§ Aufgaben und Übungen
[a] Schreiben Sie aus dem Forenthread über Netbook-Prozessoren alles von „Aber mal so“ bis hinunter zu „alleine keine Chance.“ wortgetreu ab.
[b] Beantworten Sie zum Forenthread über Netbook-Prozessoren diese Fragen:
(i) In Verbindung mit welchem Chip schafft ein Atom laut NCphalon HD-Filme und Blu-Ray?
(ii) Auf Basis welcher Fertigung erreicht der NANO seine hohe Energieeffizienz?
(iii) Welche TDP hat der U3200?

§ Zitierter Abschnitt
______________________________

Der Prozessor und seine Plattform sind sicher nicht schlecht aber die Auswahl ist nur sehr klein und es gibt soweit ich weiß kein einziges Modell mit optischem Laufwerk...


----------



## NCphalon (9. Juli 2010)

Also für en Netbook würd ich mehr eher überlegen zu einem externen Laufwerk zu greifen. Oder im Netzwerk das laufwerk eines anderen rechners freizugeben, so oft wie ich da was brauch reicht *mir* das zumindest aus.


----------



## >ExX< (11. Juli 2010)

Thema hat sich erledigt, er will jetzt keins mehr..................xD

Aber mal so allgemein eine Frage:
Schaffen Dualcore Atoms Hd Filme und Blu-Ray?


----------



## NCphalon (11. Juli 2010)

In verbindung mit einem ION Chip schon, aber ich denke mal ein Atom hat alleine keine Chance.


----------



## >ExX< (12. Juli 2010)

Jo,  und wie sieht es mit VIA Prozessoren aus?
Die sind ja nicht soweit verbreitet, aber wie siehts da mit Leistung und Verbrauch aus?


----------



## Superwip (12. Juli 2010)

VIAs NANO CPUs sind die sparsamsten CPUs mit leistungsfähiger out-of-order Architektur und dem ATOM Leistungsmäßig deutlich überlegen; abhängig vom Benchmark ist ein NANO bei gleichem Takt etwa doppelt so schnell wie ein ATOM, allerdings gibt es noch keine Dualcore Nanos auch wenn sie für die nahe Zukunft angekündigt sind

Erstaunlicherweise schafft der NANO diese hohe Energieeffizienz übrigens auf Basis der angegrauten 65nm Fertigung

zum Verbrauch:

neuere VIA Nano CPUs:



> L3100: 2,0 GHz mit 25 W TDP, 200 MHz FSB
> L3050: 1,8 GHz mit 25 W TDP, 200 MHz FSB
> U3200: 1,4 GHz mit 5 W TDP, 200 MHz FSB
> U3100: 1,3+ GHz mit 5 W TDP, 200 MHz FSB
> ...

______________________________

§ Datenauszug
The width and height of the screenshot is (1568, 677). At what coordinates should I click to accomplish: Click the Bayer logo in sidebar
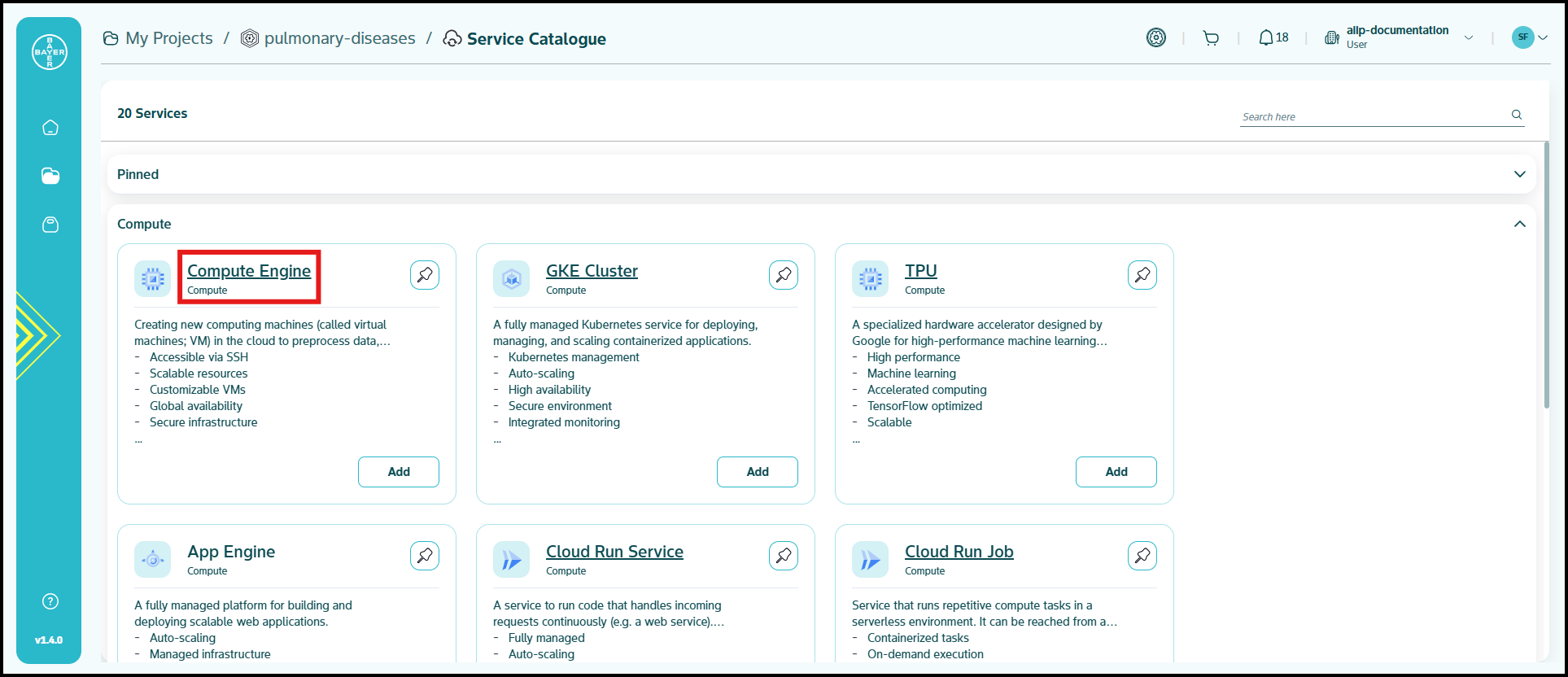click(x=50, y=52)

______________________________

§ Lösungen zur Übung
[a]
Aber mal so allgemein eine Frage:
Schaffen Dualcore Atoms Hd Filme und Blu-Ray?


----------



## NCphalon (11. Juli 2010)

In verbindung mit einem ION Chip schon, aber ich denke mal ein Atom hat alleine keine Chance.

[b]
(i) Mit einem ION Chip.
(ii) Auf Basis der 65nm Fertigung.
(iii) 5 W.